Now, this is a blog article not a business plan. But it’s worth (since it’s cheering) to consider the nature of writing as a business—as I have been doing over the past few months. Every day billions of words are written and published, in the form of books, newspapers, magazines, web content, blog articles, and much more. Some of this is published for free; much of it earns the writer money either through direct sales or by carrying advertisements. It is a huge market.
So if you’re someone who can write well, as I can (feel free to disagree, etc.), then there is massive potential to be successful in this market. Above all, the digital revolution has transformed the possibilities for the writer. Blogging and self-publishing form an ever-growing chunk of the market; they are a large part of the future of publishing. In the past writers were often at the mercy of the whims of traditional publishers. Now anyone with something to write about (and boy, do I have a lot to write about), the ability to write it well, the time to write it, and the nous to figure out how to market and sell this writing has a decent chance of success. The extreme example is E.L. James, whose Fifty Shades of Grey trilogy began as self-published fan fiction and ended up netting her £97m (and counting). While James is clearly an outlier, many other writers are making a decent living in this world—and a growing number are actively choosing self-publishing over traditional publishing. And, while not abandoning other routes to getting published, it is the world of self-publishing that I’m entering.
I have, in fact, been self-publishing for quite some time. Over the past year I’ve written a lot across various blogs, and, partly out of generosity, partly out of business incompetence, I’ve given it all away for free. Actually, there are good business reasons for giving things away for free, and I certainly don’t intend to stop blogging and providing free content. But the point is this: writing is a business. It’s a business like any other: writers create and market products with a view to selling them. One of the reasons why I’m cheerful is that I’ve finally got my head around this; previously I treated writing too much as if it were a hobby, one involving the devotion of hours of my time to giving people something to read while I slowly starved—it took me a while, but eventually I detected a small flaw in that approach.
Another reason to be cheerful is that, having been studying this market for some time now, I’ve figured out various approaches and strategies that I believe have good chances of success. Maybe I’ll blog about them one day… But finally, and most importantly, I have various products (some under pseudonyms, which doesn’t mean that I’m going down the E.L. James route—or maybe I am?) that will be going to market soon. But you’ll just have to rein in your excitement at this development for a little longer…
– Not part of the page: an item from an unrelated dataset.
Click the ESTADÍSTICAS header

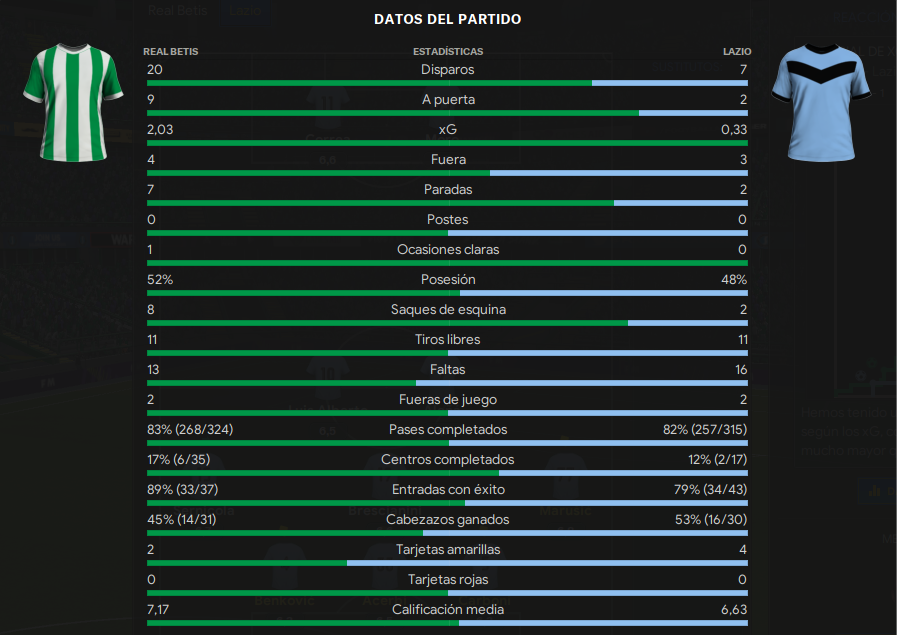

This time last year I had a lot of optimism, but a terrible plan. Because of the latter I’ve ended up on the brink of destitution. It’s been an interesting lesson: optimism is important, but ultimately useless without a good plan. I believe now that I have a good, credible plan. I may be able to afford to buy food again. Hope endures.
*Knut Hamsun’s fine novel, Hunger, the story of a starving (and increasingly mad) writer is well worth reading as a corrective to this romantic notion of the artist/writer.